Alaska herring fishing season canceled due to lack of buyers

A Togiak herring vessel.

Alaska’s Togiak herring fishery has been cancelled due to a lack of buyer interest.

The fishery, which was slated to open in May in Alaska’s Bristol Bay was canceled by the Alaska Department of Fish and Game. The fleet of mostly seiners and drift-gillnet boats target female herring for their roe, with most of the product sold to Japan. The guideline harvest level had been set at 57,419 metric tons (MT) for 2023, up over recent years.

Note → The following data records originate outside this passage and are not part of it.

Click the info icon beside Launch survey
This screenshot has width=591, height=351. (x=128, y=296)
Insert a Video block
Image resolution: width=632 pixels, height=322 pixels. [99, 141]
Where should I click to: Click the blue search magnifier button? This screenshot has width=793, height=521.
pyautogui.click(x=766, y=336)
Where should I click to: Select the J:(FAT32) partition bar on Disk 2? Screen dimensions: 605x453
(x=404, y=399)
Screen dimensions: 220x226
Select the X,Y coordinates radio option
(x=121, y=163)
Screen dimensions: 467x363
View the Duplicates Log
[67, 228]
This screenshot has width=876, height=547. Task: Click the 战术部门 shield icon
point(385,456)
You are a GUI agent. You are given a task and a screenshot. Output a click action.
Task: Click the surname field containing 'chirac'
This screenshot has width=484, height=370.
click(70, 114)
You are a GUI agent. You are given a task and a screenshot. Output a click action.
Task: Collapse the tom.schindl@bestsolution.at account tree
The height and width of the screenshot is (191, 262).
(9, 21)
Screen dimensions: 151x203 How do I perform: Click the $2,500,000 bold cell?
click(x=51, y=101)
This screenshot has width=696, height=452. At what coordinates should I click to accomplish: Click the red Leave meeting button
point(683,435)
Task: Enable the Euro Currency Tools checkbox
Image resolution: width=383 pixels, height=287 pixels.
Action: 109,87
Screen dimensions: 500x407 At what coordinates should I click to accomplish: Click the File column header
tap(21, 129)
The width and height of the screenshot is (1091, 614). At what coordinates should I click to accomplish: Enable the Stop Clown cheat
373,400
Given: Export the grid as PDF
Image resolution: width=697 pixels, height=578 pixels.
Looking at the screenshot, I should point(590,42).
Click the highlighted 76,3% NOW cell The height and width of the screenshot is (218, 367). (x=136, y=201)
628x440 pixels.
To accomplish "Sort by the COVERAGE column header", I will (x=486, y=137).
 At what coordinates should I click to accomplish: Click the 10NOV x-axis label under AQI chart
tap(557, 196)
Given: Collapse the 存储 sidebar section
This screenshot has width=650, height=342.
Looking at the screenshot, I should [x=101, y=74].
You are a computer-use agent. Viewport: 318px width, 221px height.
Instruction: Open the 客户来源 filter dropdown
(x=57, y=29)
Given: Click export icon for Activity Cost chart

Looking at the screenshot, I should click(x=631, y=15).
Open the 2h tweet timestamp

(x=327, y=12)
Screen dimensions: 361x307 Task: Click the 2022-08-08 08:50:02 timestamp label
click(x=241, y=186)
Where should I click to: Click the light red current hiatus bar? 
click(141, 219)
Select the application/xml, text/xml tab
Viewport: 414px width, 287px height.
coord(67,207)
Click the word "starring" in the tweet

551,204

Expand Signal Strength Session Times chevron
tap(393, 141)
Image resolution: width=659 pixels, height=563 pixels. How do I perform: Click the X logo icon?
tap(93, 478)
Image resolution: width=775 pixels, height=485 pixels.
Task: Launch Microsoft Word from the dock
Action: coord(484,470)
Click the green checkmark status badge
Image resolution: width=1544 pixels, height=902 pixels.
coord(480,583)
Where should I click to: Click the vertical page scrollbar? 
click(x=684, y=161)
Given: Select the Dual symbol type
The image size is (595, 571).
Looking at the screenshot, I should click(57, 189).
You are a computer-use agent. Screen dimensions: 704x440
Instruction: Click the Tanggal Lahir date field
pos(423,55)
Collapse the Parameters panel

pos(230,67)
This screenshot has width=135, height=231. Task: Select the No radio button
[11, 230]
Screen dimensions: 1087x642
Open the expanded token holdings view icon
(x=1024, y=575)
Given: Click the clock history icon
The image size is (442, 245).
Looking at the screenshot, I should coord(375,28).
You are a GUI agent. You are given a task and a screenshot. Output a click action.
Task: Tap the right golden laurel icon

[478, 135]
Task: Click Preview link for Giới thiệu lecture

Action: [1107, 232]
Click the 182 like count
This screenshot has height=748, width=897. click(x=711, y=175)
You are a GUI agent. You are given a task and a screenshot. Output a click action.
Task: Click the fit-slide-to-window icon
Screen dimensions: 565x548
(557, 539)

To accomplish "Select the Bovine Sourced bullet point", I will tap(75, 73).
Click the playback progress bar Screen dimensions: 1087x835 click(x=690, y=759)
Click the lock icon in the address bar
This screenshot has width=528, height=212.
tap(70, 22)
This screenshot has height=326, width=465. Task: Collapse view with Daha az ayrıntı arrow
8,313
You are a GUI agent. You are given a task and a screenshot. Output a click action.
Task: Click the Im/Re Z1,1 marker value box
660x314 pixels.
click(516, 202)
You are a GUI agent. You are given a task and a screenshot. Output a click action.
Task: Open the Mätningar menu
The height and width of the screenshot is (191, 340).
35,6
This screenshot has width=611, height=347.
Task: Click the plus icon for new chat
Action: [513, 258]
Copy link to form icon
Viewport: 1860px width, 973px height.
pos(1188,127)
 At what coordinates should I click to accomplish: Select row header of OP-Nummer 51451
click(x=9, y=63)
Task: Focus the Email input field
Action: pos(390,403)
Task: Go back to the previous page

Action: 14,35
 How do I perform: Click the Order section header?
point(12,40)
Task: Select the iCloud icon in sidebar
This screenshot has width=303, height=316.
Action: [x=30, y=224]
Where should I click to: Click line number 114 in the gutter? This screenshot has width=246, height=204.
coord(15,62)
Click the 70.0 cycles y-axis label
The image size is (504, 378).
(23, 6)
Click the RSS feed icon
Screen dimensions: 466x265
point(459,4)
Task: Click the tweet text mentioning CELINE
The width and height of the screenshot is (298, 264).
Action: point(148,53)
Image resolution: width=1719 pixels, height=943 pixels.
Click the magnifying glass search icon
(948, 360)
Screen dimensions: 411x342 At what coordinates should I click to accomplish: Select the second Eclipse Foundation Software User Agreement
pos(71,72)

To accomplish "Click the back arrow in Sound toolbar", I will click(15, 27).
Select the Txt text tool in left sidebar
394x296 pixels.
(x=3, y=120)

“Processors have indicated that they do not intend to harvest herring in Togiak in 2023 and there will be no commercial fishery. The department does not expect this will change,” AFDG said in a statement. “The department will continue to conduct aerial surveys to assess the herring biomass in 2023. The lack of interest for the Togiak fishery does not impact the Dutch Harbor food and bait fishery or guideline harvest level.”

AFDG Fishery Manager Tim Sands told KDLG there has been a decline in interest since the Covid-19 pandemic began, with the number of processors buying herring dropping to one last year.

"Then the last couple of years, we've only had two processors," Sands said. "Previously, we've had four, at least, each year. So the economics of it apparently aren't penciling out for the processors, and they're making that call not to participate. And this year is the same situation."

The lack of interest for the roe herring fishery does not affect the Dutch Harbor food and bait fishery, which has a harvest set at 4,322 tons (8.65 million pounds). The herring spawn on kelp fishery also will continue with a harvest of 1,500 tons (3 million pounds).

The 2022 herring harvest in Togiak totaled just 15,000 metric tons, pulling in around USD 5 million (EUR 4.7 million), down from the record of USD 55 million (EUR 51.3 million) in 1988, with just eight seiners participating. There are also herring fisheries in Sitka and Kodiak, Alaska, with both expecting large runs this year. Sitka's harvest in 2022 was approximately 25,000 MT.

Changing tastes in Japan has resulted in diminished buying interest, and there has been minimal effort made into new markets, according to Alaska Fish News.